Tantangan 1:
Terjemahkan kalimat "Setidaknya hal itu tergambar dari hasil survei Indeks Persepsi Korupsi (IPK) 2010." dari teks tentang HUT Makassar ke dalam bahasa Inggris.
Tantangan 2:
Menurut teks tentang HUT Makassar, kota mana yang berpredikat terbersih dalam survei TII, dan berapa IPK-nya?
Tantangan 3:
Lanjutkan teks tentang HUT ke-403 Makassar, dimulai setelah kalimat terakhirnya.
___ Teks Bacaan ___
Kado Pahit di HUT Ke-403 Makassar


HARI ini, 9 November 2010, Kota Makassar genap berusia 403 tahun. Di usianya yang sudah empat abad ini, sudah sunnatullah jika banyak yang berubah di kota ini. Dengan usia yang sudah sangat tua ini, idealnya pelayanan yang diberikan Pemerintah Kota (Pemkot) Makassar kepada warganya pun makin membaik.


Pelayanan terhadap masyarakat itu dikatakan makin membaik, jika memenuhi beberapa indikator. Di antaranya, pungutan liar di satuan kerja perangkat daerah (SKPD) di kota ini makin menuju angka zero (nihil). Para pemangku jabatan pemerintah pun makin "bersih" dari tindak pidana korupsi. Pelaksanaan dan pengelolaan aset pemeritah juga makin transparan.

Tapi apa yang terjadi? Pengelolaan kota ini, dalam hal ini Pemkot Makassar, masih jauh dari harapan warga kota ini. Kemajuan pembangunan fisik kota ini, belum serius diikuti oleh sikap profesional para pengelola kantor layanan publik di kota ini. Pungutan liar dan korup masih kerap dilakukan sebagian pejabat Pemkot Makassar dan aparatur pemegang kekuasaan di kota ini.

Setidaknya hal itu tergambar dari hasil survei Indeks Persepsi Korupsi (IPK) 2010. Survei yang dilakukan Transparency International Indonesia (TII) tahun ini menempatkan Kota Makassar sebagai kota berpredikat terkorup urutan keempat di Indonesia dengan IPK 3,97. Sedangkan Kota Denpasar berpredikat sebagai kota terbersih dengan IPK 6,71 disusul Tegal (IPK 6,26), Surakarta (IPK 6,00), dan Yoyakarta (5,81).

Tribunnews.com memberitakan, survei TII itu dilakukan dengan mewawancarai 9.237 responden pelaku bisnis pada Mei-Oktober 2010. Rentang indeks antara 0 sampai dengan 10. IPK 0, dipersepsikan sangat korup dan IPK 10 dipersepsikan sangat bersih.
___ Bagian Data ___
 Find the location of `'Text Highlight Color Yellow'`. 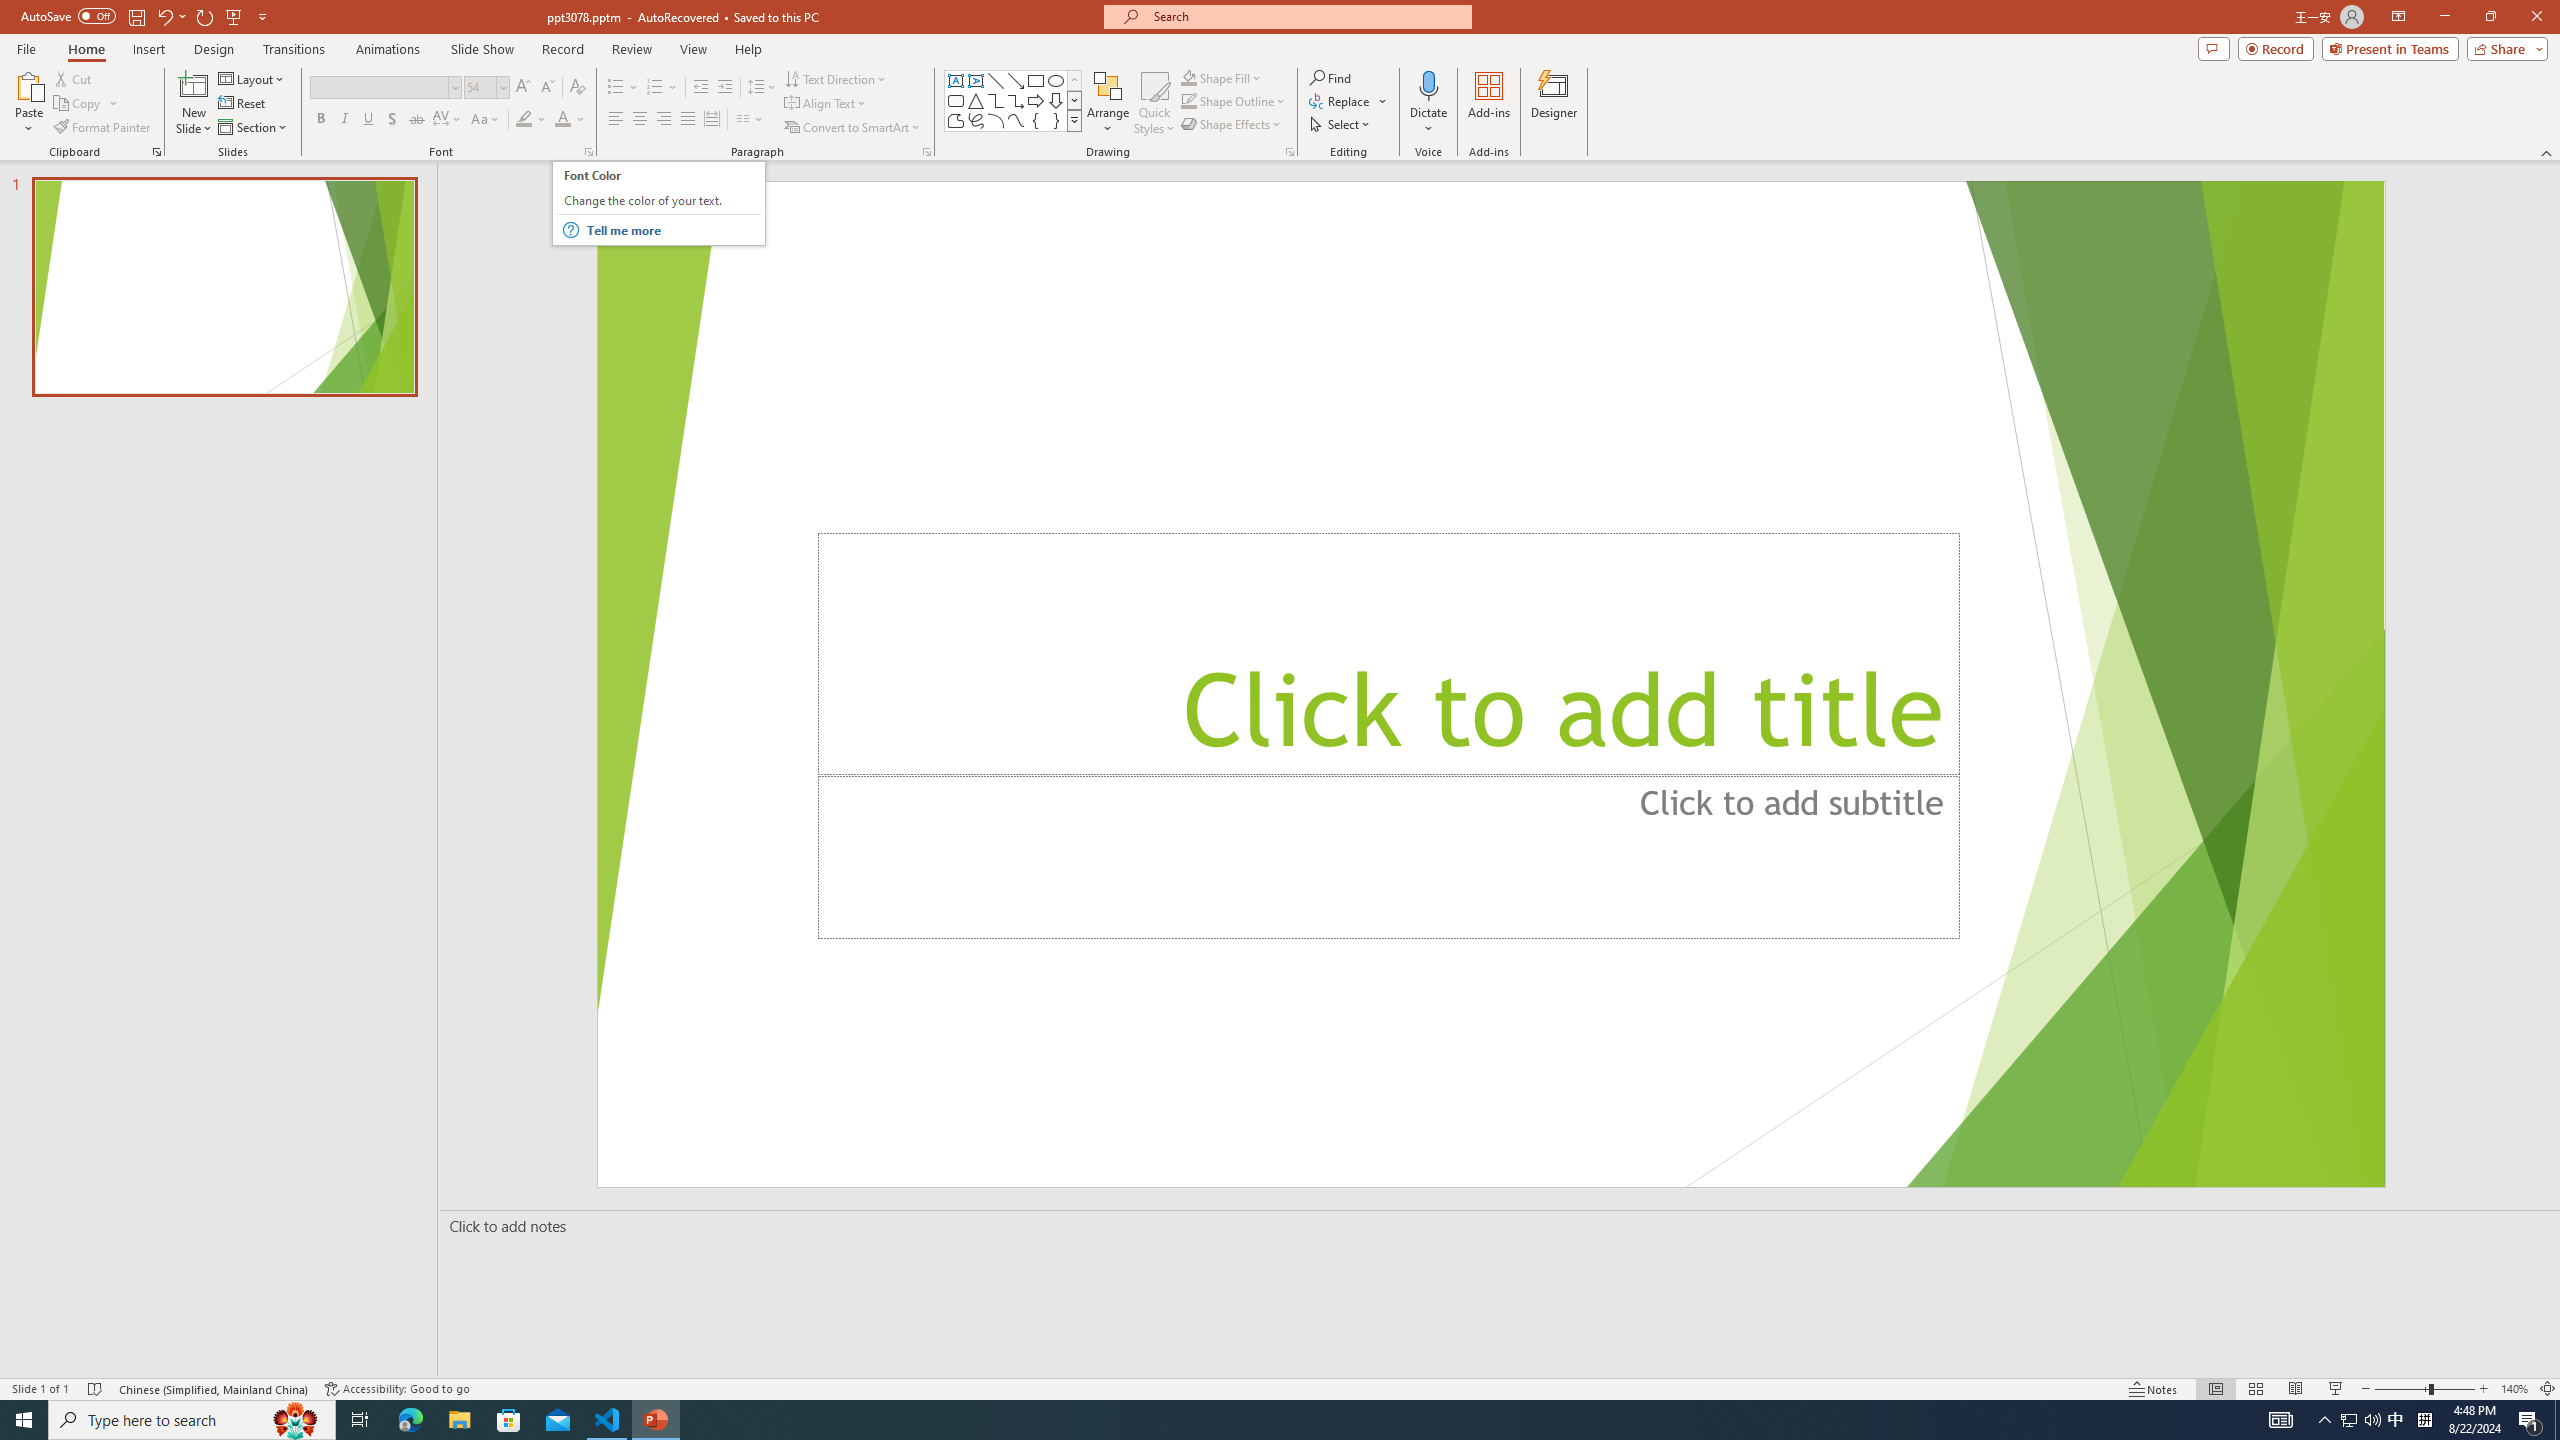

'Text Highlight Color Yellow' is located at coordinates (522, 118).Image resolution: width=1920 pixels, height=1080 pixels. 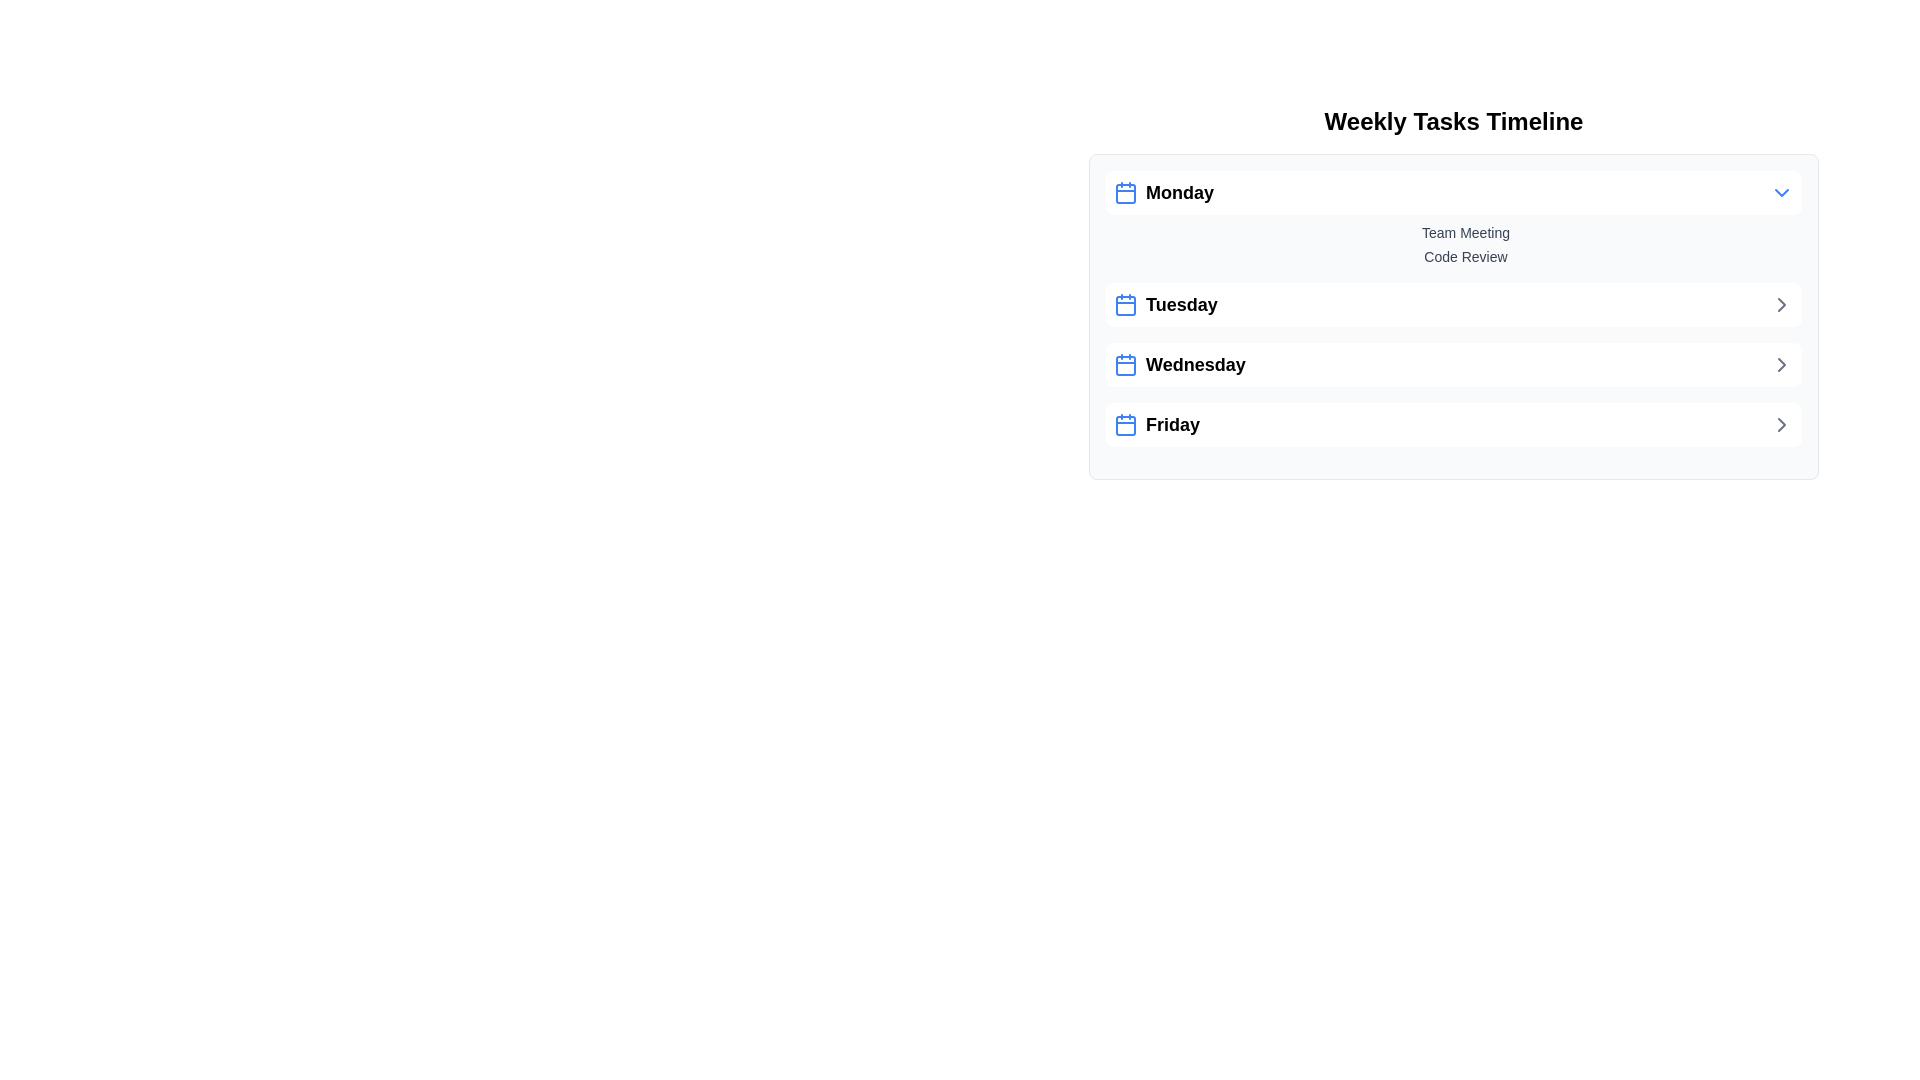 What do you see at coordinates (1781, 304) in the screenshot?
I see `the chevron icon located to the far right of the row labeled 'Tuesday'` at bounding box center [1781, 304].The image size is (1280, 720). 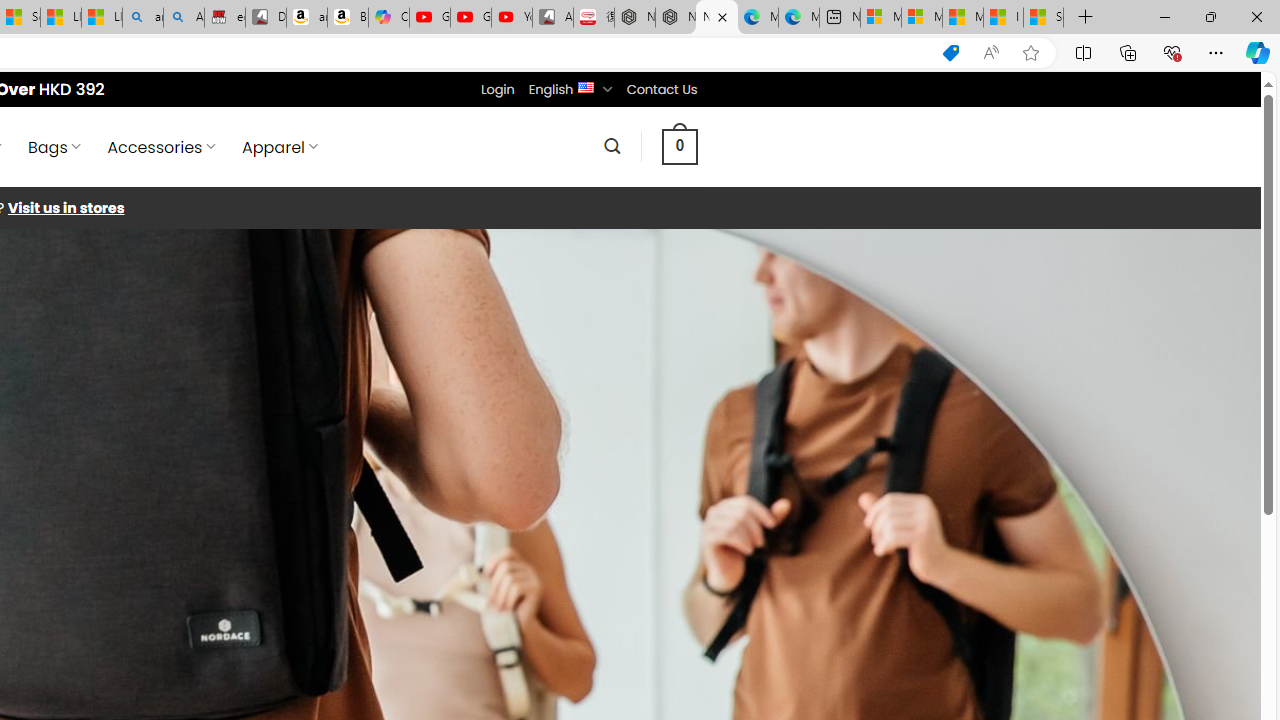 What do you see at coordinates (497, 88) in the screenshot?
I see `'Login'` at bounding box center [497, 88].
___
Hasil Tugas 1:
At least that is reflected in the results of the 2010 Corruption Perception Index (CPI) survey.

Hasil Tugas 2:
Kota Denpasar, dengan IPK 6,71.

Hasil Tugas 3:
Kota dengan skor tertinggi mengindikasikan pelaku bisnis di kota tersebut menilai korupsi mulai menjadi hal yang kurang serius. Sebaliknya untuk kota yang mendapat IPK terendah menunjukkan korupsi masih lazim terjadi di sektor-sektor publik, sementara pemerintah daerah dan penegak hukum kurang serius dalam pemberantasan korupsi.

Hasil survei Indeks Persepsi Korupsi (IPK) 2010 itu dilakukan pada 50 kota di Indonesia dan hasilnya diumumkan di Jakarta, Selasa, 9 November 2010, yang bertepatan pula dengan hari jadi ke-403 Kota Makassar. Pengumuman ini tak ubahnya kado pahit bagi Pemkot Makassar.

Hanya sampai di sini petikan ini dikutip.